On the independent side, Gurvinder Singh’s Chauthi Koot (2015) is constructed as a taut psychological unravelling. It captures the air of paranoia and fear that grips the state. How do households and communities live with and tackle the onslaught of suspicion and extortion by the police forces? Just as Satluj locks in on the dread that wells up from a police officer who comes knocking at an innocent family’s doorstep late at night, Singh’s film applies a similar threat posed by militants.

What This Case Could Mean for Future Filmmakers
The regulatory resolution of the dispute over Honey Trehan’s film will set a crucial precedent on how far filmmakers in India believe themselves to be capable of exerting independent expression. Trehan’s nightmarish ordeal is a warning for every filmmaker trying to tell a story in their individual way, without being encumbered by perceived and projected threats.
Increased regulatory pressure of this kind typically produces self-censorship, a phenomenon shadier to map than official bans but no less damaging to the breadth of Indian cinema. Once storytellers turn self-effacing and risk-averse by reverse-engineering, art is finished.

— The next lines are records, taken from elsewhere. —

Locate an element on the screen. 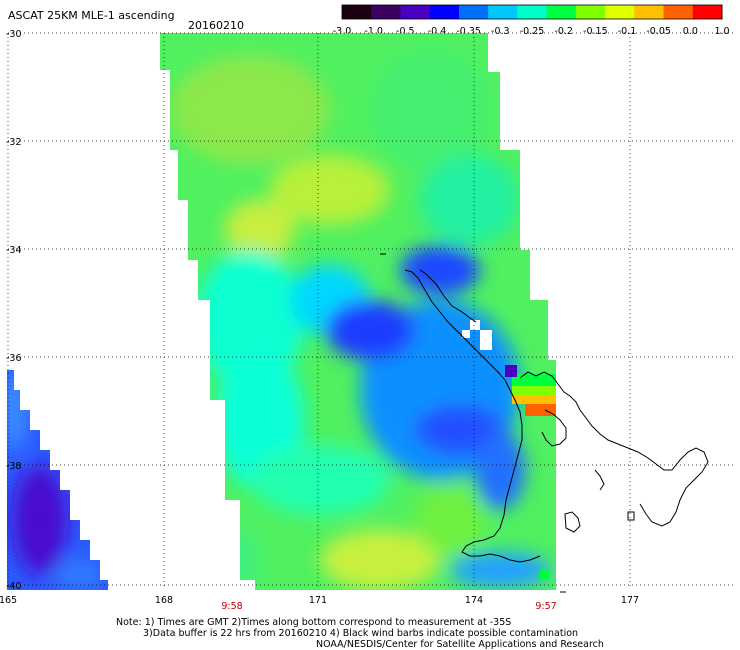 The height and width of the screenshot is (650, 740). colorbar-tick-label: -0.2 is located at coordinates (564, 32).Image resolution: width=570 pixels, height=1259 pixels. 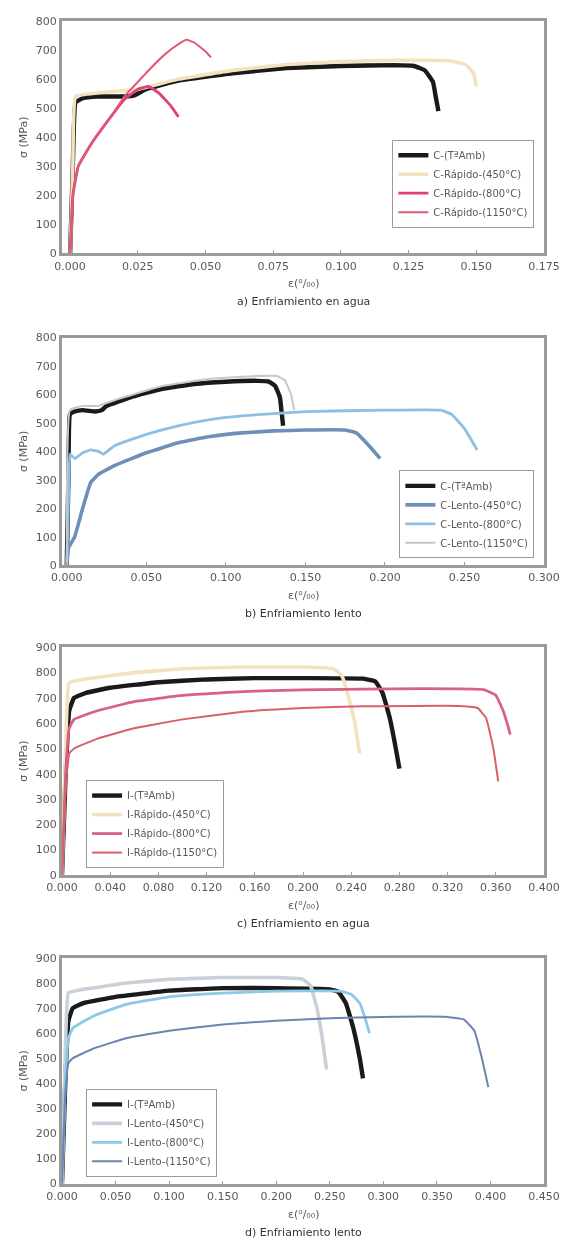 I want to click on legend-label: I-Rápido-(1150°C), so click(x=172, y=853). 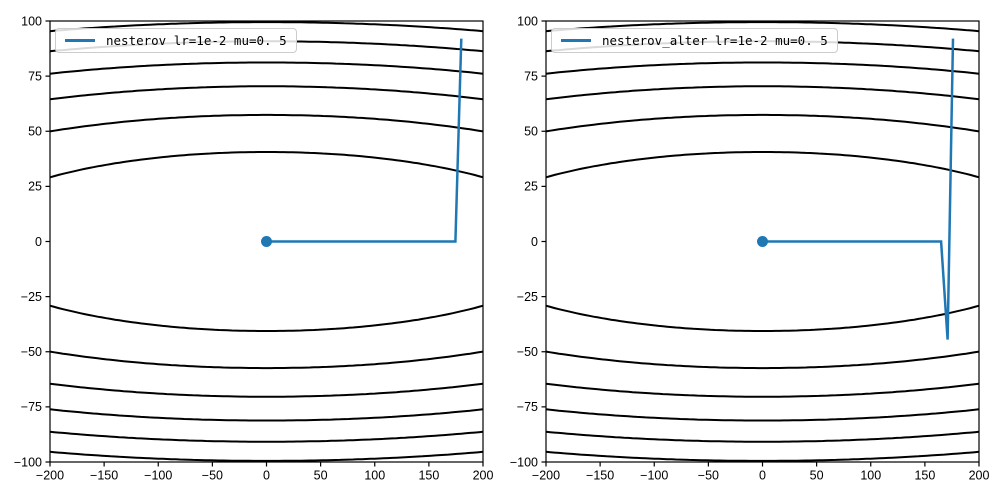 I want to click on legend-nesterov: nesterov lr=1e-2 mu=0. 5, so click(x=176, y=40). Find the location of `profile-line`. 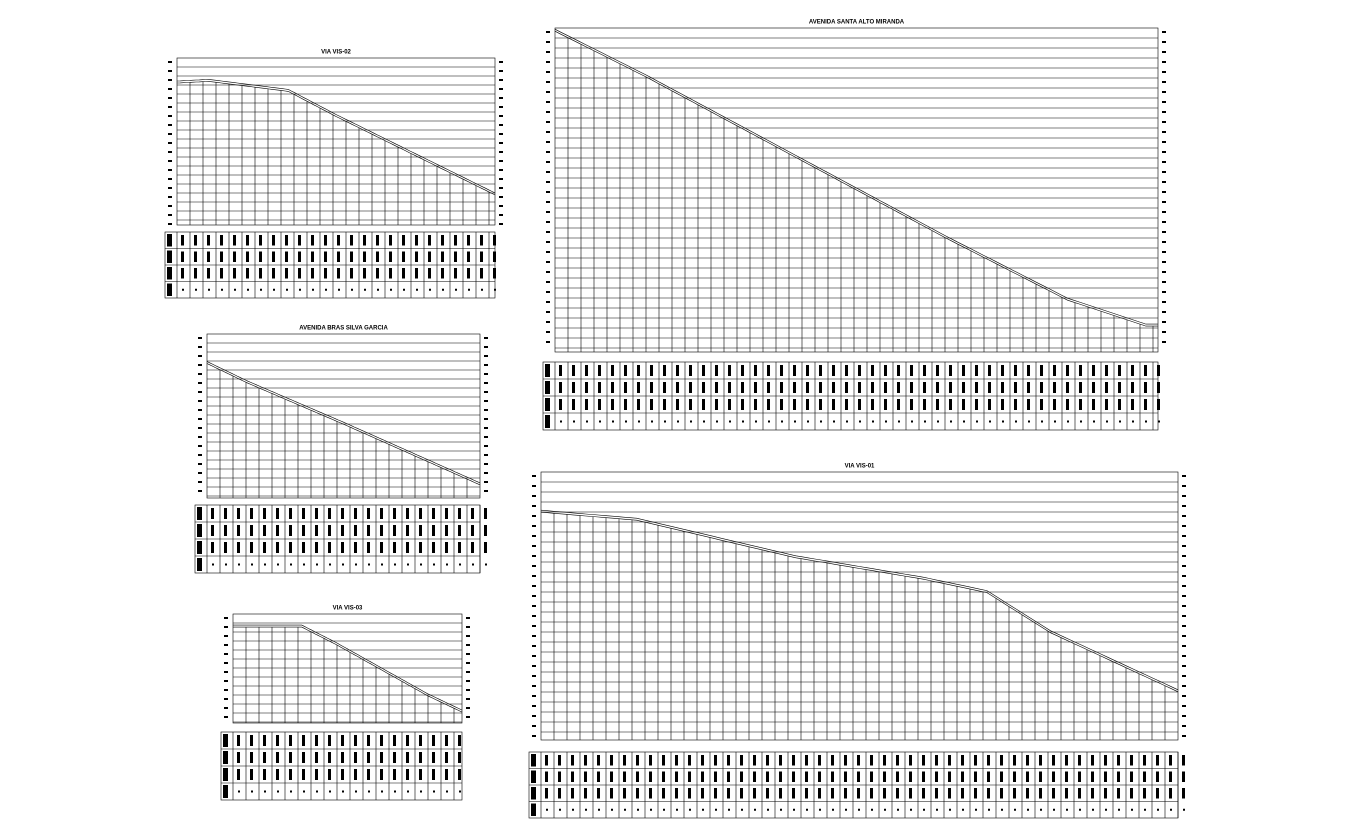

For global streaming platforms, the calculus is commercial as well as legal. They must navigate local political sensitivities to protect their market access and subscriber base, which creates a structural incentive to pacify regulatory pressure rather than contest it. If the Satluj saga results in further restrictions on historically contentious content, it will narrow the space available to every filmmaker who believes that cinema has an obligation to remember what official history prefers to occlude, rather forgets altogether.